I stand there, aghast. “Amijd!” I yell. “Damid!” Sam repeats, giggling. I watch the woman get out, still holding her phone. She looks at what remains of my car, from different angles. She seems to be trying to find a position at which the damaged vehicle does not look completely smashed in.

I might suspect coincidence, if not for the affably pleased oddity standing near me, and the fact that Blondie seems to have no damage to her car. I check the parking lot for any other random maniacs, and cross with my cart to the accident scene.

The blonde woman is still walking about, her black heels clicking loudly on the asphalt. “Hey!” I say. She stops, and looks up at me. I can see that she didn’t finish her makeup job.

“Oh my! I am so sorry!” She says, her apology fighting to show through the botox in her face. “I don’t know what happened, dear!” She finally detaches the cell phone, and flips her hair over a shoulder.

“You call the police, honey,” she points at me. Somehow she has already extricated her insurance information. “They always take a while to get here, so I’ll just pop in the store and be right back for my statement,” she says as she hands me her card.

“Thanks, dear. Sorry again.” I watch her blonde hair and black shawl walk away to the echoing sounds of her shoes. The store doors close behind her.

“One more wish, Master,” I hear near my elbow. I look from the toll-free phone number of Blondie’s car insurance company to the expectant, goateed man. I’m considering calling the police for two reasons now.
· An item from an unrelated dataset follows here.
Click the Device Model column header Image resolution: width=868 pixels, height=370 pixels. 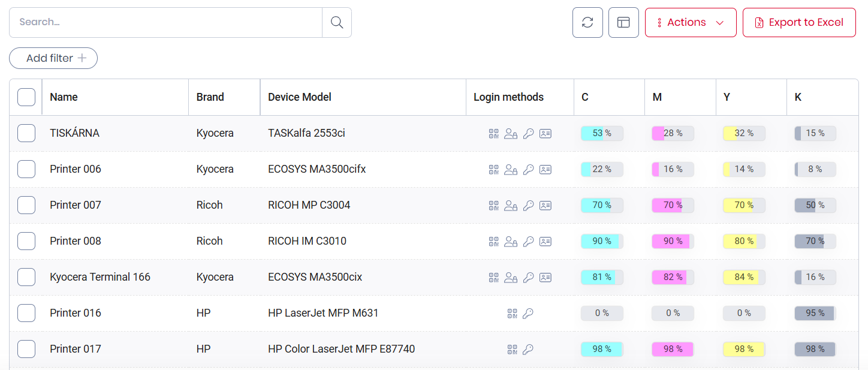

I have the feeling Amijd won’t leave till I’ve spoken my last wish, though -as tempting as arrest sounds right now. So, I try to think of a harmless wish as I dial the number to report accidents.

I’m put on hold.

“Okay, Amijd,” I say, holding my own phone with my shoulder. “I wish to lose twenty pounds.” He mumbles and waves his hands as the operator finally comes on the line.

“Hello. Yes, I’d like to report an accident,” I say. I glance around, happily noticing that Amijd is gone. I look back at my car and say, “Yes, we’d like an officer. It’s at- wait! Where’s Sam?!”